Sergio Bologna e Dario Banfi, Vita da freelance
Feltrinelli, 283 pagine, 17 euro
Negli ultimi due secoli, ma in fondo anche prima, all’emergere di ogni gruppo di lavoratori di tipo nuovo è seguita una fase in cui questo gruppo ha cercato di rivendicare e difendere i suoi diritti. Così, per esempio, è avvenuto con gli operai tra otto e novecento. Negli ultimi trent’anni le trasformazioni dell’economia che hanno accompagnato la fine del modello fordista hanno generato figure nuove, i lavoratori autonomi che operano nel campo della conoscenza, quelli che abitualmente chiamiamo freelance, ma è difficile cogliere un vero movimento diretto alla loro organizzazione e tutela.

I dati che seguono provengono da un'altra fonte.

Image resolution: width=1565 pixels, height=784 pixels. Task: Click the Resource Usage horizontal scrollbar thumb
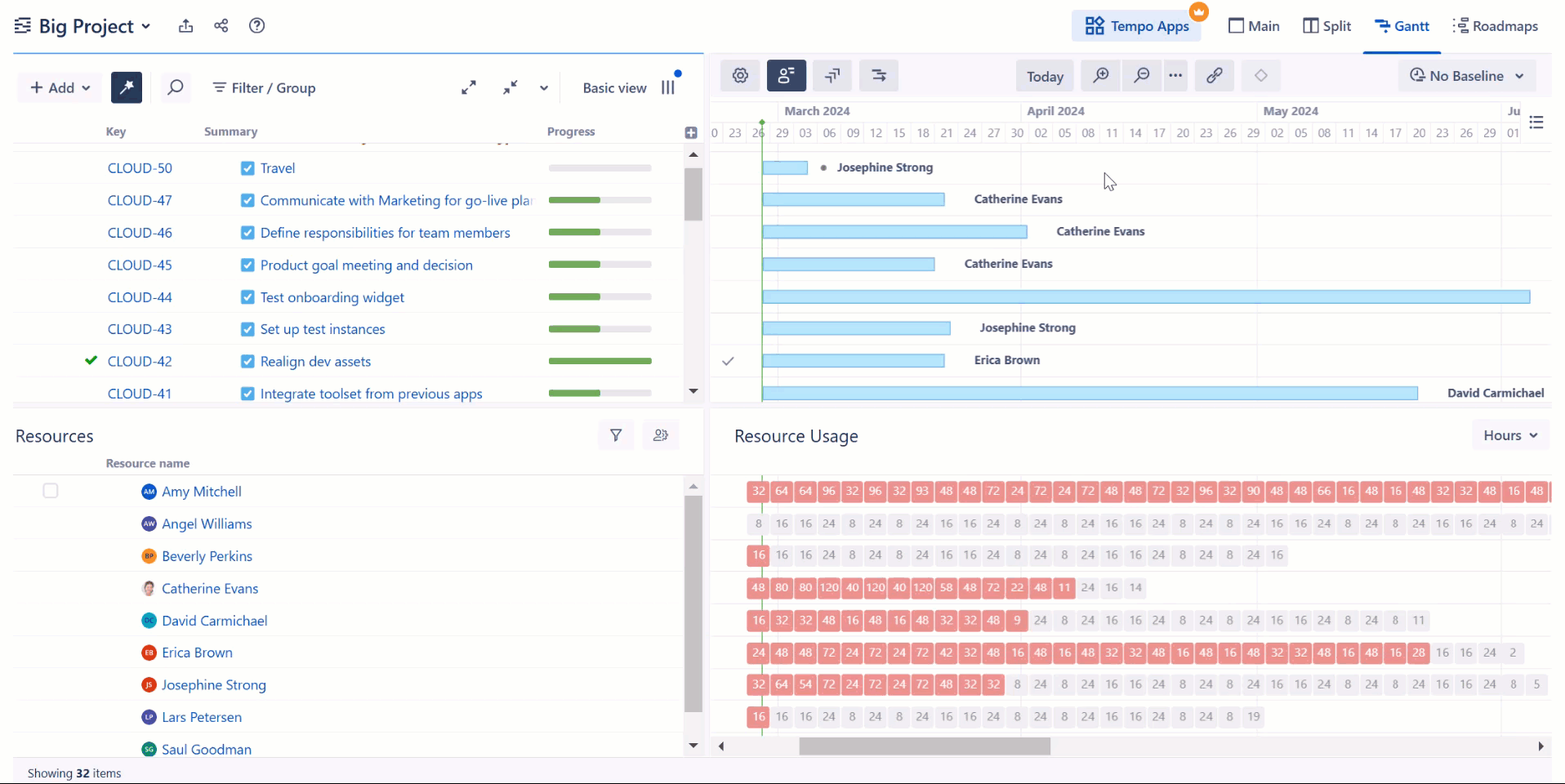tap(924, 746)
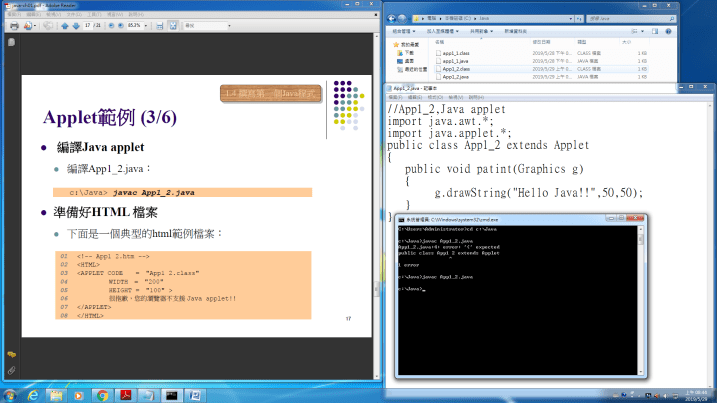
Task: Go to next page with down arrow
Action: [76, 26]
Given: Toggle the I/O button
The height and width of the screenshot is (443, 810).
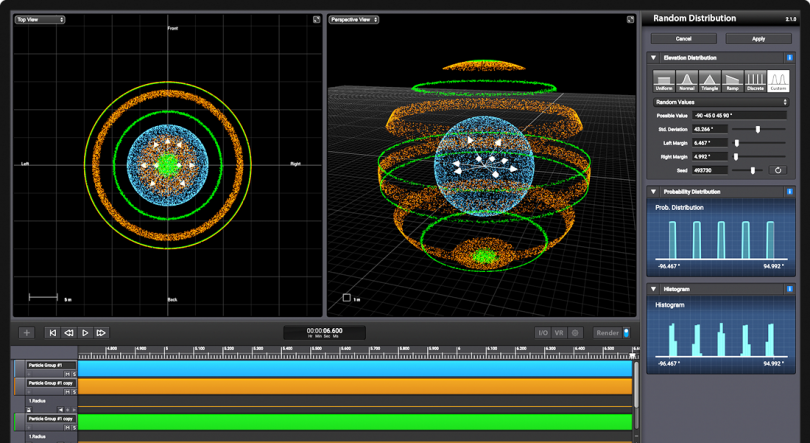Looking at the screenshot, I should pyautogui.click(x=543, y=333).
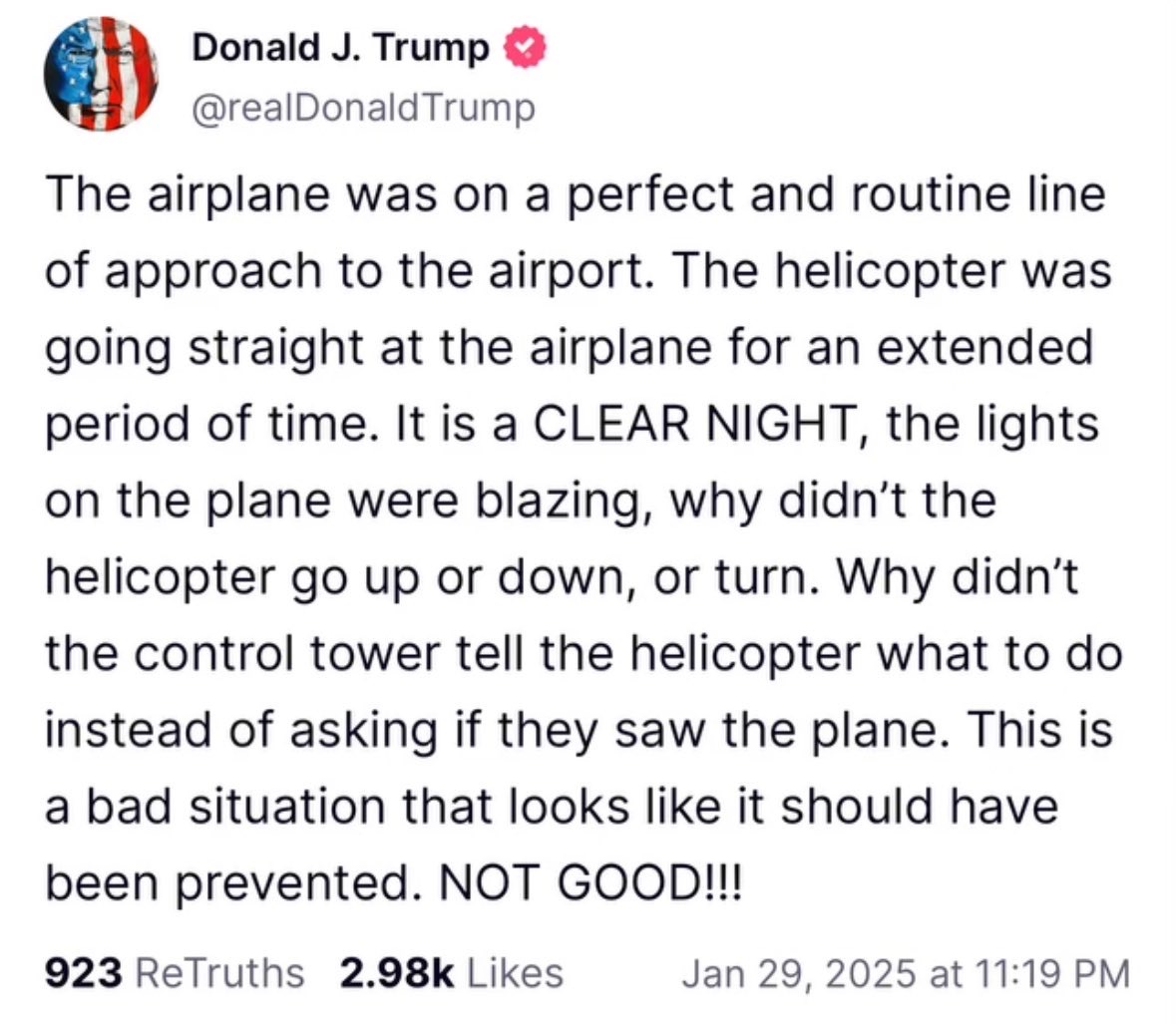Click the word Likes below the post
This screenshot has width=1176, height=1024.
coord(513,972)
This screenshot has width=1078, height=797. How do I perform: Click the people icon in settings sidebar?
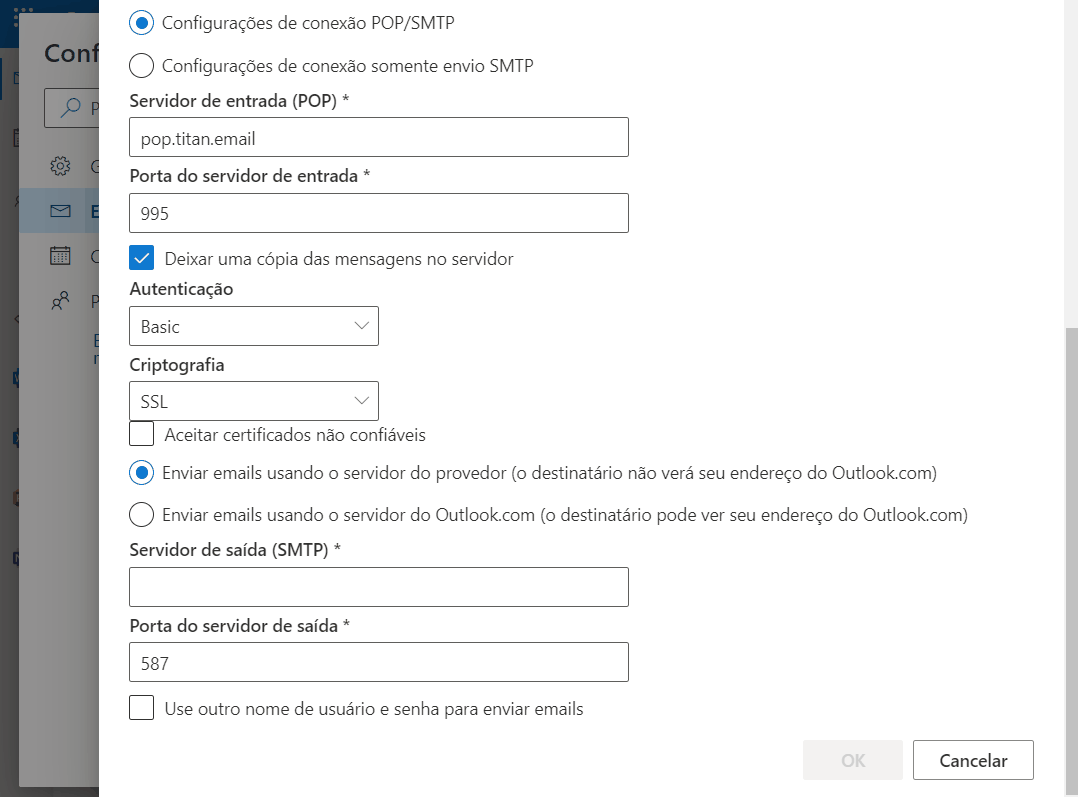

Sergio Bologna, che una quindicina di anni fa aveva battezzato queste figure “lavoratori autonomi di seconda generazione”, e Dario Banfi, esperto di “liberi professionisti digitali”, si chiedono cosa abbia potuto produrre questo scarto tra il crescente peso dei freelance nella nostra società e la loro assenza di coesione, e provano a colmare il vuoto. Basandosi su classici della sociologia, statistiche e blog, mettono in luce l’impatto negativo che sull’organizzazione dei nuovi lavoratori hanno avuto l’ideologia del “professionalismo”, la più generale crisi delle tutele sindacali, il silenzio della stampa, e segnalano l’importanza di superare l’idea di precariato, di saper ragionare sui compensi, di conoscere le esperienze di nuova rappresentanza in giro per il mondo.